Всегда у него было множество хлопот. Нужно… Что нужно? Нужно приобрести книги для библиотеки в Таганроге. Нужно построить школу и медпункт в Мелихове. Нужно собрать деньги для самарских детей и открыть столовую. Нужно помочь голодающим в Нижегородской губернии. Нужно устроить в Ялте санаторий для чахоточных. Нужно принять больную — у нее рожа руки. Нужно раздобыть лекарства — много приходит цациен–тов, а лекарств й аптеке Нет. Нужно спасти великолепный журнал «Хирургическая летопись». Нужно раздобыть известь и купорос для дезинфекции. Нужно обходить дома, инструктировать счетчиков — идет перепись. Нужно устроить в Серпухове спектакль. Нужно принять у соседки ребенка. Нужно отправить больного студента Константинова в Крым. Нужно прочитать рассказы Шавровой и дать ей совет. Нужно начать строить вторую школу. Нужно помочь священнику Некрасову вернуться в деревню. Нужно отправить статую Антокольского в Таганрогский музей. Нужно помочь поэту Епифанову, — — он болен, нет денег. Нужно начать строить третью школу. Нужно написать, да поподробнее, Гославскому, почему он не умеет писать. Нужно достать тысячу рублей для Мухалатского училища. Нужно добиться, чтобы в Москве построили клинику кожных болезней. Нужно исправить водевиль Лазарева–Грузинского-— бедняга, сам не сможет. Нужно протолкнуть рассказ начинающего писателя, прописать лекарство почтмейстеру, помочь еврею, у которого нет правожительства, найти должность для неудачника. Он все время что–то делал и при этом уверял всех, что нет на свете человека более ленивого.
Я позволю себе остановиться на одном его увлечении, которое, казалось бы, не связано с работой писателя: он был страстным садоводом, сеял, пикировал, пересаживал, подвязывал, обрезал. Он волнуется, находясь в Ницце, не растопчут ли в саду две лилии. Он умоляет в письмах поливать получше эвкалипты. Когда в Ялте зацвела посаженная им камелия, он послал жене телеграмму. Он выписывал деревья, искал горшки для рассады, холил насаждения. Садоводство не было для него одной из страстишек, какими для многих являются рыбная ловля или охота; он чувствовал в росте куста, дерева то, что сильней всего его волновало — утверждение жизни. Куприн приводил его слова: «Послушайте, при мне же здесь посажено каждое дерево, и, конечно, мне это дорого. Но и не это важно. Ведь здесь же до меня был пустырь и нелепые овраги, все в камнях и в чертополохе… Знаете ли, через триста — четыреста лет вся земля обратится в цветущий сад».

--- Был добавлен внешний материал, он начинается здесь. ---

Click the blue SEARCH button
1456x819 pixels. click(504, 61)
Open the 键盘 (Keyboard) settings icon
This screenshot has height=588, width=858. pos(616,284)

Люди, встречавшиеся с Чеховым, рассказывают, что дети и животные сразу чувствовали к нему доверие. Антон Павлович не только любил детей — он их понимал. Детский мир в его рассказах освещен изнутри. Всегда у Чехова были животные — собаки, мангусты, которых он привез с Цейлона, журавль. Таксы Бром и Хина нам хорошо знакомы по его письмам. В. Л. Дуров мне рассказывал, что он дал Чехову сюжет «Каштанки». Но и здесь можно сказать: сюжет не имел существенного значения. Для того чтобы описать состояние Каштанки, когда умирает гусь, требовалось прежде всего понимание собак, любовь к ним.
Обычно считается, что оптимист не расстается с улыбкой, что у человека, любящего людей, душа нараспашку, что знающий вкус жизни вкусно жует, заразительно смеется, смачно изъясняется и о своем пристрастии к жизни распинается на всех перекрестках. Антон Павлович был сдержан, в его рассказах много описаний человеческих мук, его юмор не шумен, его оптимизм не слеп, и о своей любви к жизни он не распространялся— он любил жизнь без клятв и без проповедей.
Деятельное участие в жизни помогло ему показать не только быт, не только внешний облик эпохи, но и то, что должен увидеть подлинный художник, — душу человека; и, говоря об этом, необходимо остановиться на работе доктора Чехова. Как известно, вначале Антон Павлович считал себя врачом, а в свободное время писал юмористические рассказы. Уже будучи известным писателем, он все еще не решался определить свою профессию, говорил, что медицина его законная жена, а литература — любовница.
Некоторые утверждали, что Антон Павлович стал врачом случайно, что медицина его тяготила и он с радостью от нее избавился; такие суждения основывались на жалобах в письмах, на признаниях, что медицина ему опротивела. Но ведь в письмах Антона Павловича еще больше признаний, что ему опротивела литературная работа. Он никогда не был самоуверен, и если в годы больших успехов он все же не считал себя талантливым писателем, то, и возвращаясь с приема больных, он никак не думал, что он — толковый врач.